================
@@ -194,6 +192,54 @@ class CompilerType {
   bool IsTypedefType() const;
 
   bool IsVoidType() const;
+
+  bool IsSmartPtrType() const;
+
+  bool IsInteger() const;
+
+  bool IsFloat() const;
+
+  bool IsEnumerationType() const;
+
+  bool IsUnscopedEnumerationType() const;
+
+  bool IsIntegerOrUnscopedEnumerationType() const;
+
+  bool IsSigned() const;
+
+  bool IsNullPtrType() const;
+
+  bool IsBoolean() const;
+
+  bool IsEnumerationIntegerTypeSigned() const;
+
+  bool IsScalarOrUnscopedEnumerationType() const;
+
+  bool IsPromotableIntegerType() const;
+
+  bool IsPointerToVoid() const;
+
+  bool IsRecordType() const;
+
+  bool IsVirtualBase(CompilerType target_base, CompilerType *virtual_base,
+                     bool carry_virtual = false) const;
+
+  bool IsContextuallyConvertibleToBool() const;
+
+  bool IsBasicType() const;
+
+  std::string TypeDescription();
+
+  bool CompareTypes(CompilerType rhs) const;
+
+  const char *GetTypeTag();
+
+  uint32_t GetNumberOfNonEmptyBaseClasses();
+
+  CompilerType GetTemplateArgumentType(uint32_t idx);
+
+  CompilerType GetSmartPtrPointeeType();
----------------
jimingham wrote:

Note that this function returns the type of the shared pointer, whereas the 
synthetic child providers return values of that type.  So if anything you would 
implement the formatter on top of this type recognition (though that only gets 
you a little way there, you also have to find where the value is in the smart 
pointer.)

It's a little awkward that these API's speak of "smart pointer" when they 
really mean "the system library provided memory managing smart pointer".  But I 
can't think of a good name to make this explicit.

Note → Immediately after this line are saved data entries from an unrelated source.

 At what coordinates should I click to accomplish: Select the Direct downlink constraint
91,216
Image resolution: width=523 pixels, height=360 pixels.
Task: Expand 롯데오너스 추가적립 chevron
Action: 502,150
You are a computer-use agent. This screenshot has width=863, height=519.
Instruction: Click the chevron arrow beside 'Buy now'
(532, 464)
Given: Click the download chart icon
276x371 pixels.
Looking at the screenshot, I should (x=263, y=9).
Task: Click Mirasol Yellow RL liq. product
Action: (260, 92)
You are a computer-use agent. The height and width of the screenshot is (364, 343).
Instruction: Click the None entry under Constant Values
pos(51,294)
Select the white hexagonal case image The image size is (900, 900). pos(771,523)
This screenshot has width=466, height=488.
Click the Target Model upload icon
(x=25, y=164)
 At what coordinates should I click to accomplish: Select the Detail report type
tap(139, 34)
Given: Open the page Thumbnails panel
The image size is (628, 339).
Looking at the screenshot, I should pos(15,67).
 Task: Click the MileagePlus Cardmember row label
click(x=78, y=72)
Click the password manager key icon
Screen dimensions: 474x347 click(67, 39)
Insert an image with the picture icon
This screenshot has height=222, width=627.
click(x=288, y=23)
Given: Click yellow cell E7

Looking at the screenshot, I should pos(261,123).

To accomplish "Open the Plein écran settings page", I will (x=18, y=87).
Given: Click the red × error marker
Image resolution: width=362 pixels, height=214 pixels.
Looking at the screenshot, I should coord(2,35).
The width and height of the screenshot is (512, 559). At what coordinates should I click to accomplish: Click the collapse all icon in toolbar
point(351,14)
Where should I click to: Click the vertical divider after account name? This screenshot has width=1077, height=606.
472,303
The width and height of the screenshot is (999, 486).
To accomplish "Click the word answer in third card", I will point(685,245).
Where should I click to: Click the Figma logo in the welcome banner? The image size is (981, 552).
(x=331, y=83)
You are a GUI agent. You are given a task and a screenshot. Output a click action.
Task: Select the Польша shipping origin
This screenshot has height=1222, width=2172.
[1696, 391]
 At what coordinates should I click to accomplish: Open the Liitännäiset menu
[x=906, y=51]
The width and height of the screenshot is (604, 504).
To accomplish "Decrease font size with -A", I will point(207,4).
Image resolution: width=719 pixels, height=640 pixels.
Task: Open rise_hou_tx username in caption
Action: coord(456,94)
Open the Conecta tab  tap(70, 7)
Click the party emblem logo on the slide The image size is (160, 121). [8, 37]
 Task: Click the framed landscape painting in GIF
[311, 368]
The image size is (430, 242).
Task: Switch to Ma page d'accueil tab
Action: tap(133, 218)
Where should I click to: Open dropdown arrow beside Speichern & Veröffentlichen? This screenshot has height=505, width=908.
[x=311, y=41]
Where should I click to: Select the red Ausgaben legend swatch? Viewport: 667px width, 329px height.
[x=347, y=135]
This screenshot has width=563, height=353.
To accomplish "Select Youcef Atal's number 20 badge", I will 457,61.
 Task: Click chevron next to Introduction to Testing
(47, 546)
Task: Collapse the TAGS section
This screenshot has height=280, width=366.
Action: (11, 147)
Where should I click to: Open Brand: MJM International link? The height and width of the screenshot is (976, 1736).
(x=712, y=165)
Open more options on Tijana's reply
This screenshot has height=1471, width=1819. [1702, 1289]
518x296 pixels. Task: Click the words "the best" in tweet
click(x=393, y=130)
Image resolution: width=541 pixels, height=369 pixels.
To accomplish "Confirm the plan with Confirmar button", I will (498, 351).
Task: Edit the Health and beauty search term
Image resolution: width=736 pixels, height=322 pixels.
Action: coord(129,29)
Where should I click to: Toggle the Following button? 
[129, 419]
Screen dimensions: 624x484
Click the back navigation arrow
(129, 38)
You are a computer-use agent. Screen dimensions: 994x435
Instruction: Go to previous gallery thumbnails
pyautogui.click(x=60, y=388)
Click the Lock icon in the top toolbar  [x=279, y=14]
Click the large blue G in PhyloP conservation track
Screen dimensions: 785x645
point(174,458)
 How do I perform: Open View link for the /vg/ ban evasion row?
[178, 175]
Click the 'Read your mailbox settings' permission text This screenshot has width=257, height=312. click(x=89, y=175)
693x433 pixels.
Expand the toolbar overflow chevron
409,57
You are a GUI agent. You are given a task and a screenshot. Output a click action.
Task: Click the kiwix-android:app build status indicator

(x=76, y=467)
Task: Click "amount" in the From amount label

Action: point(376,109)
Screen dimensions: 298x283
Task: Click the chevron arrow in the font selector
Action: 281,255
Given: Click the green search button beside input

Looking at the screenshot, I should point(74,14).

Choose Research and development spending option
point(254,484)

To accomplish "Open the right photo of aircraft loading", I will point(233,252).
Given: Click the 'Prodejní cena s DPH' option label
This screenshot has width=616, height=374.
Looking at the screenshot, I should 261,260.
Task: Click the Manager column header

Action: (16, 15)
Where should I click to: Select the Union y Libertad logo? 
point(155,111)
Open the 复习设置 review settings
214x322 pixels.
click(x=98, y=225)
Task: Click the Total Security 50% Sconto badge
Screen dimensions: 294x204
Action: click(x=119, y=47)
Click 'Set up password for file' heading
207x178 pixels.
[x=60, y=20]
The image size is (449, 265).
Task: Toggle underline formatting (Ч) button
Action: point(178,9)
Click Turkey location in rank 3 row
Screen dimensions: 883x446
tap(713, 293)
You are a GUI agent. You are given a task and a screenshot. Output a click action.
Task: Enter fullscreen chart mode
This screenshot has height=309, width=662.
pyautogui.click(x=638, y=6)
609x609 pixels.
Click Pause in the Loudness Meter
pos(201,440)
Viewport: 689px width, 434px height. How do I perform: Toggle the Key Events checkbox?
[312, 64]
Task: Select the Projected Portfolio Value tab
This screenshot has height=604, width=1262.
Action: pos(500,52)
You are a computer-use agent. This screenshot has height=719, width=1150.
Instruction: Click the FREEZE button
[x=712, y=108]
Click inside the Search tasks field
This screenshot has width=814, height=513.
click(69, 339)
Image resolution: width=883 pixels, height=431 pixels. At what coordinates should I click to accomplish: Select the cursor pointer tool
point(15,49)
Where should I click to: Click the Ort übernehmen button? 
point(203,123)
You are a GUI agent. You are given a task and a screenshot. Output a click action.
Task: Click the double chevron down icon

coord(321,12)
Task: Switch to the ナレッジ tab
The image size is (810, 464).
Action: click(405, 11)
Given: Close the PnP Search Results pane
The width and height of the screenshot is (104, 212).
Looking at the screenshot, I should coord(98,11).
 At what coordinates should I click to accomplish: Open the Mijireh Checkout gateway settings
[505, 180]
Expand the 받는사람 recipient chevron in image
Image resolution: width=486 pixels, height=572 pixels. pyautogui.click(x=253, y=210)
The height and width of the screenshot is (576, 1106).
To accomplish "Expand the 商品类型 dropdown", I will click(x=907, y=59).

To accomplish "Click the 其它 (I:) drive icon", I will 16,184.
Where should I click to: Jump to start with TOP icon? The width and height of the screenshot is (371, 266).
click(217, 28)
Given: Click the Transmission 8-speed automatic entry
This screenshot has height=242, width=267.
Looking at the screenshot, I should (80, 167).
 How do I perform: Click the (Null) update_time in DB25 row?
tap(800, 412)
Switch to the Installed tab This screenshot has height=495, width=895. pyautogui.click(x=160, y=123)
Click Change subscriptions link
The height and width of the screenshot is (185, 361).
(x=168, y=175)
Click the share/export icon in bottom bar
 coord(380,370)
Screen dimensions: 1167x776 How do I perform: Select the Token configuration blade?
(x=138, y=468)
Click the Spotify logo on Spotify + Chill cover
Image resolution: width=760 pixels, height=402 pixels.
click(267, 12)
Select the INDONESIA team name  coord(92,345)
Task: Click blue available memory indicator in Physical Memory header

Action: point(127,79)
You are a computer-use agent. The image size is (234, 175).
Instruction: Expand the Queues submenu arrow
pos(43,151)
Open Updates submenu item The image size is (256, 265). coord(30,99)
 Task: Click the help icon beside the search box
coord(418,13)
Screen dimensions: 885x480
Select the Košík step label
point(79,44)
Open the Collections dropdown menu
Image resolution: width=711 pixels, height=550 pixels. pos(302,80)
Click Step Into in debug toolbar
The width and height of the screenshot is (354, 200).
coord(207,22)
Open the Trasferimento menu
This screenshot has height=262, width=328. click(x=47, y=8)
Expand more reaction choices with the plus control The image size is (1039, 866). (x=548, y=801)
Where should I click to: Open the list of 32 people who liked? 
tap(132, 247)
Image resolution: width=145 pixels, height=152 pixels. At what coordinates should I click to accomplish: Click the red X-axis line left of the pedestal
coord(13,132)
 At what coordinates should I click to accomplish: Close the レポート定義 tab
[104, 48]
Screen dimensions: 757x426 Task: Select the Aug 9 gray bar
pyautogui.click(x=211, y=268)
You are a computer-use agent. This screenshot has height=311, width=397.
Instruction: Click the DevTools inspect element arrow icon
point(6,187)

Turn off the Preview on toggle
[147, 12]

However, that brings us round to the synthetic child support for "smart 
pointers".  That is a feature that's not limited to the standard library's 
notion of a smart pointer.  It really just tells lldb how to interpret the `->` 
in:

(lldb) frame var foo->bar

The implementation of this feature doesn't require any knowledge of what the 
arrow operator for foo does (it is not even required to have one).  For 
instance, you could use it to have lldb log uses of the `->` operator for this 
type in the expression parser, or whatever.  The only requirement is that you 
define a synthetic child provider that emulates the -> operator, returning a 
ValueObject from the appropriate API in the provider.

So at some point someone could redo the STL smart pointer comprehension in lldb 
to use the synthetic child arrow operator emulation, that's a much broader 
feature that what this API is promising.